▸ Work instructions
- a) Could you print everything in the passage about city parks and organized sports, from "But sports boosters" down to "competing for fields."?
- b) Can you turn the paragraph of the city parks passage that opens "But sports boosters appear to have the city's ear on parks" into a short list of its main facts?
- c) Would you pick up the city parks passage after its final sentence and carry it on?

▸ Passage shown
But sports boosters appear to have the city's ear on parks. Organized sports are by definition organized and as such are better able to lobby the city than large numbers of individual walkers, bikers, hikers and bird watchers, say natural parks advocates. Sports groups have shown up in force to city meetings to advocate for more ball fields instead of natural areas. Kidsports has a close relationship with the city, even scheduling playtimes among sports groups competing for fields.

Cauthorn says she's had little traction with city staff, even after pointing to their own surveys showing that people want more natural parks. "There's a very definite bias towards a certain kind of ability group people," she says. "The balance has been towards people that are in organized sports."

Cauthorn says city staff have called sports advocates to make sure they show up at public meetings to press for their fields. She says no similar get out the testimony calls have been made to natural parks advocates.

While natural parks advocates complain of staff bias for sports, Rogers of Kidsports is happy with city decisions. "I have to really applaud the people we have in the city," he says.

The city should keep the interests of the general public ahead of organized special interests, Cauthorn says. "Not everybody recreates with balls," she says. "What's the greatest good for the community?"

▸ Dataset section

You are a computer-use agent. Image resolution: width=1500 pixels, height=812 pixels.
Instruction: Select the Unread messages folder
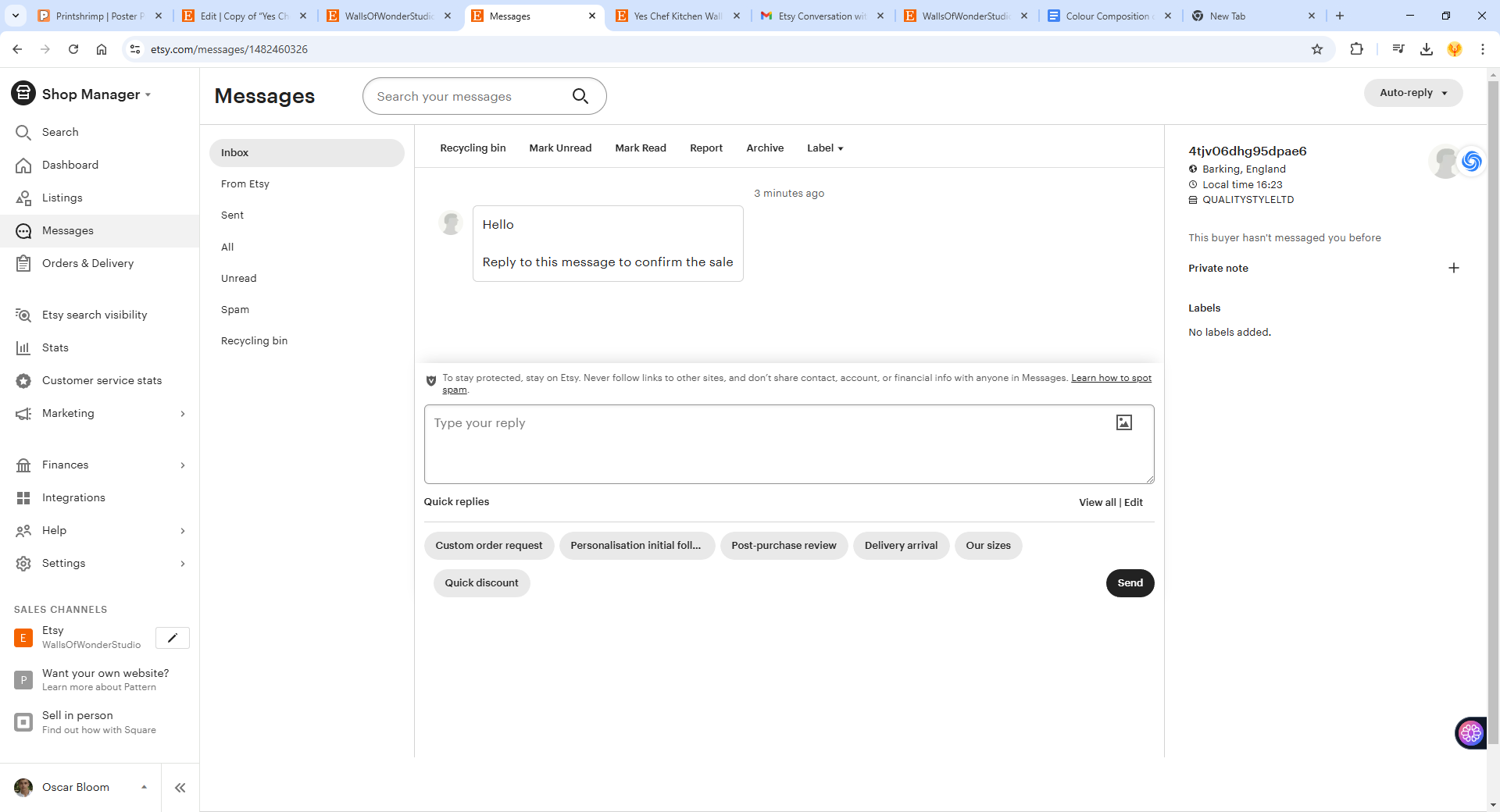238,278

▸ Answers for the tasks
- a)
But sports boosters appear to have the city's ear on parks. Organized sports are by definition organized and as such are better able to lobby the city than large numbers of individual walkers, bikers, hikers and bird watchers, say natural parks advocates. Sports groups have shown up in force to city meetings to advocate for more ball fields instead of natural areas. Kidsports has a close relationship with the city, even scheduling playtimes among sports groups competing for fields.

- b)
- Sports boosters seem to have the city's ear on parks.
- Natural parks advocates say organized sports groups can lobby the city better than many individual walkers, bikers, hikers and bird watchers.
- Sports groups have turned out in force at city meetings to push for more ball fields over natural areas.
- Kidsports works closely with the city and even schedules playtimes among sports groups competing for fields.

- c)
 

Citizens for a Natural Amazon have put forward an alternative design for a more natural park.

PARKS PROCESS

The process for how the city decides to spend park money is dominated by city staff and isn't open or democratic, natural parks advocates complain.

"Whatever staff thinks is best, that's what we'll get," Cauthorn says.

Pringle notes that there was no public process or citizen input in the staff decision to install hundreds of new ball field lights in the northern section of Amazon park and in the decision to build two skate hockey rinks with small bleachers. While staff decided on their own to spend more than $100,000 on the sports lights, they have told citizens at meetings that natural amenities must compete among themselves and other ball field projects in a strict budget of what can be spent in the southern part of the park.

"Where was the public input on those lights?" Pringle complains. "The public process is flawed."

In meetings with city officials, natural parks advocates were told by staff, "We'll make the decision. If you don't like it, then go to the City Council," O'Brien says. "That's not a good attitude."

"Not all projects are put on for public discussion," Riner says. For example, she says staff will decide for themselves how to spend the $1.2 million in interest that the bond measure produced beyond the initial $25 million plan the 1998 parks committee recommended.

City staff held an open workshop last month ostensibly to gather input on how to spend $550,000 in bond money on Amazon park improvements. "Nothing is a done deal at this point, so we're here to hear from you," parks planner Carolyn Weiss told the 120 people who attended.

But Riner said the decision on how the city will spend at least $350,000 of the money was already made by staff based on the broad recommendations of the 1998 committee. "This particular project is about providing an additional ball field," Riner said in an interview.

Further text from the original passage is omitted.